Su un giornale on-line vedo la foto di due vescovi che portano, quasi in trionfo, quella che dovrebbe essere la statua “Pachamama”. Non so cosa sia e nemmeno lo voglio sapere, ma so che quelle statue lì, quando va bene, rimandano a forze ctonie (quindi invertite rispetto allo spirito) e, quando va male, rimandano a forze demoniache che richiedono sacrifici, quei sacrifici umani che tanto hanno scandalizzato i conquistadores, che pure non erano degli angioletti.

Non sono un iconoclasta e rispetto qualsiasi uomo che, con i riti che gli sono propri, si rivolge al mistero che ci circonda dalla nascita alla morte e oltre. Ma la statua «Pachamama» portata in chiesa in trionfo proprio no. Bene hanno fatto coloro i quali le hanno trafugate e riportate nel loro ambiente naturale, non la chiesa ma la riva di un fiume, un fiume di madre terra, la casa di quell’idolo.

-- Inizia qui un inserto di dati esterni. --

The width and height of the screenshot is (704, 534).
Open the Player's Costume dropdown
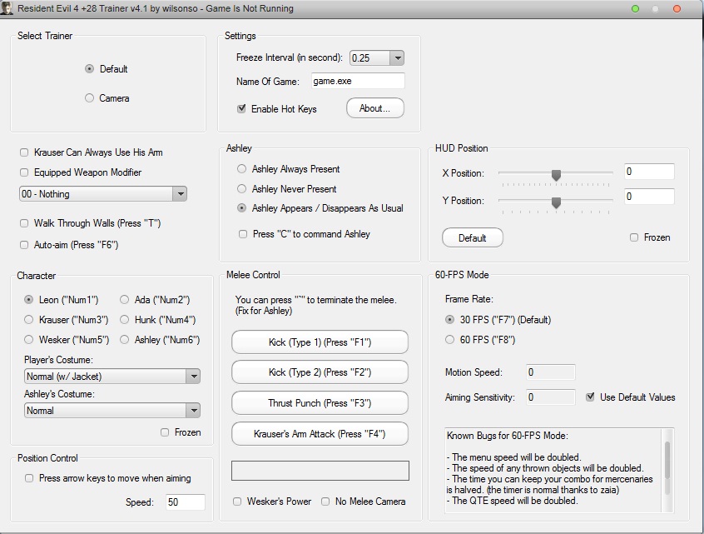pos(193,377)
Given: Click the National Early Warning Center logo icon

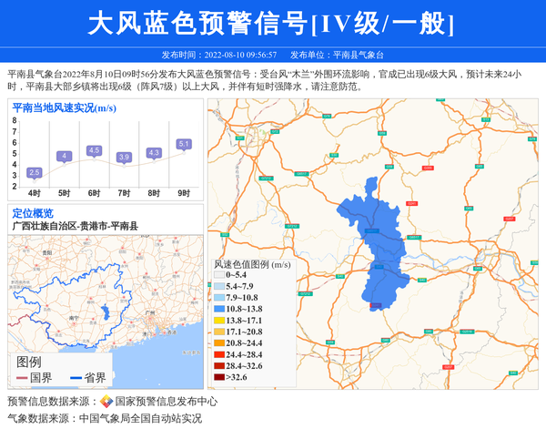Looking at the screenshot, I should click(106, 402).
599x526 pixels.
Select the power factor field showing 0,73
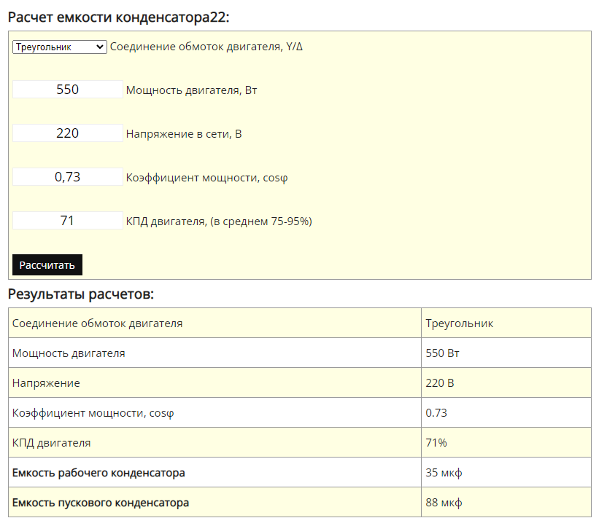pos(68,177)
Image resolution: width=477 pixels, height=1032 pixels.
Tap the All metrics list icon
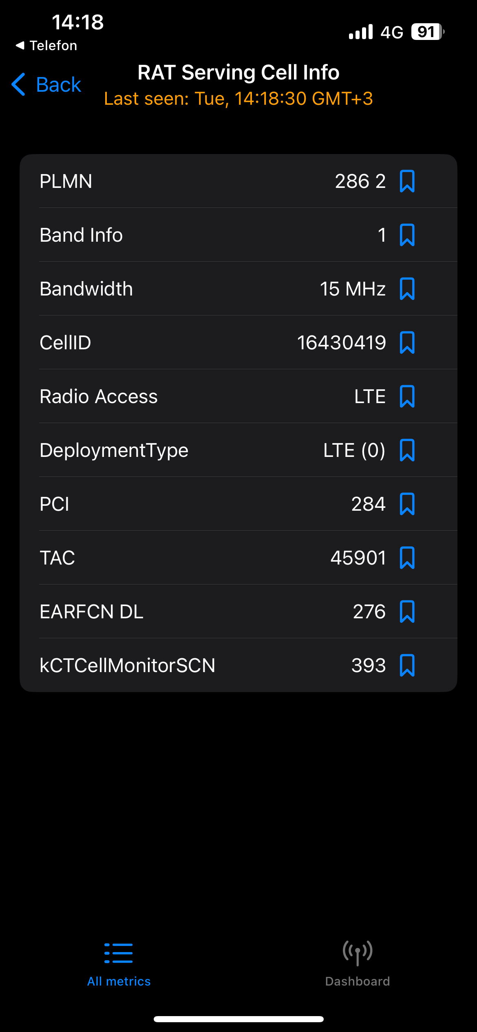pyautogui.click(x=119, y=953)
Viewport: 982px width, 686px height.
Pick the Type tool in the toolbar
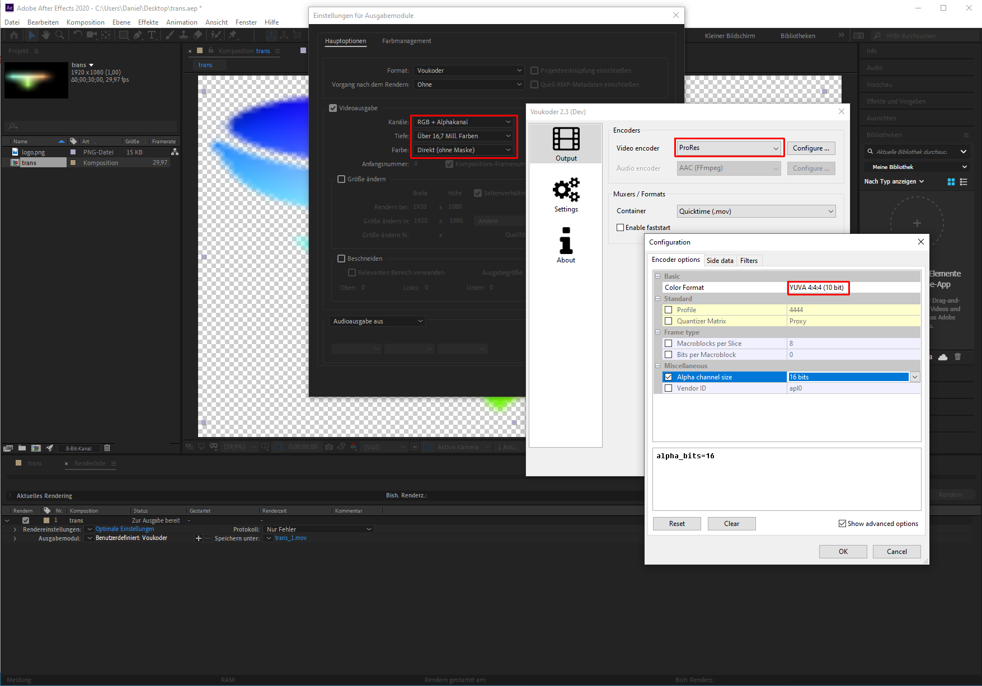pos(152,35)
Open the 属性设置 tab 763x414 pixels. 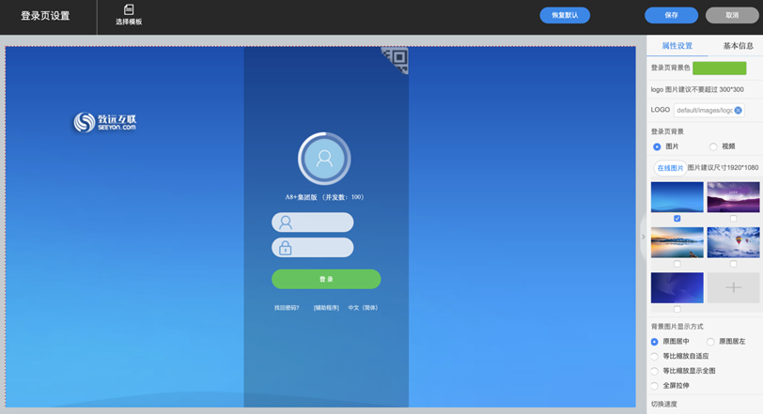pyautogui.click(x=677, y=46)
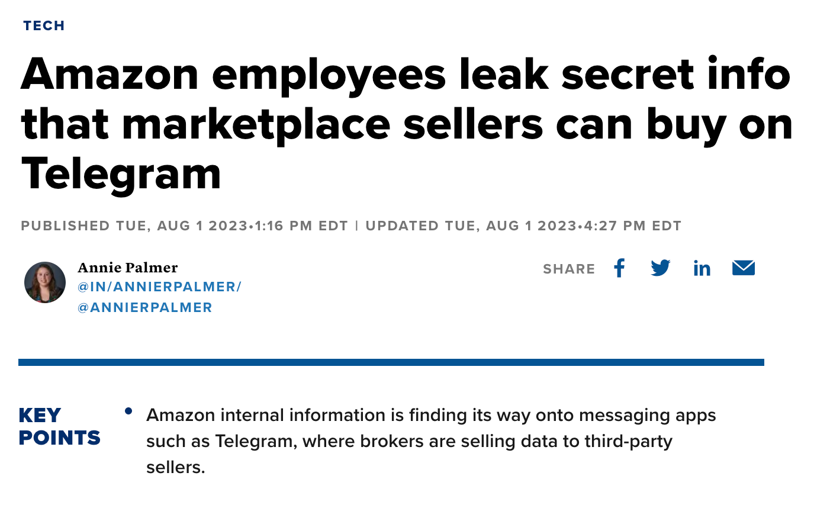The width and height of the screenshot is (830, 508).
Task: Open Annie Palmer's author photo
Action: (45, 282)
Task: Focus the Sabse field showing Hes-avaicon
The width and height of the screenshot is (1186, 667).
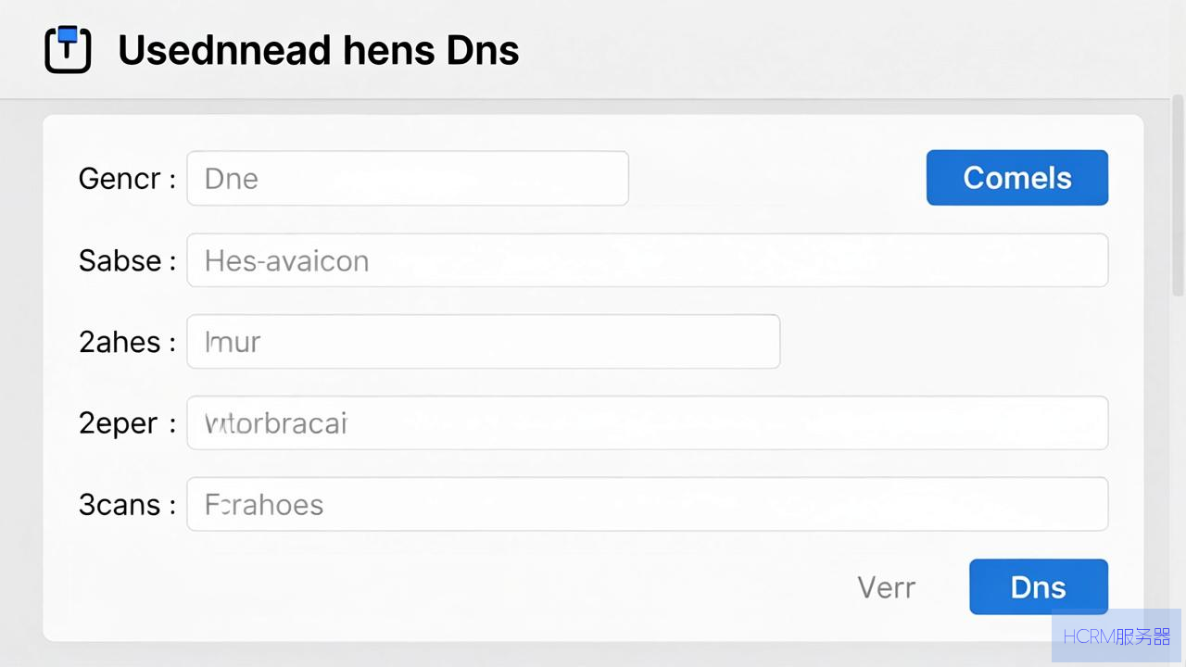Action: pos(648,260)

Quello che quei vescovi, e il loro capo, Bergoglio, avevano e hanno l’obbligo di portare in trionfo non sono quelle statue – che non sono compatibili con la nostra cultura, tradizione e spiritualità – ma una di quelle croci infrante dall’odio per i cristiani in giro per il mondo, non ultime le croci che i laicisti vogliono rimuovere dalle classi delle scuole, dalle aule dei tribunali dalle stanze degli ospedali.

Porti in trionfo, il Papa, Asia Bibi, ossia una martire dell’odio contro il cristianesimo ed i cristiani.

Se vi sta a cuore la pace del mondo, cari vescovi, portate quotidianamente in trionfo Gesù Cristo e tutte le statue della Vergine Maria e dei Santi, che qualsiasi artista o artigiano ha realizzato nello sforzo di cercare di rappresentare quel mistero di vita da voi tanto negletto, altro che Pachamama.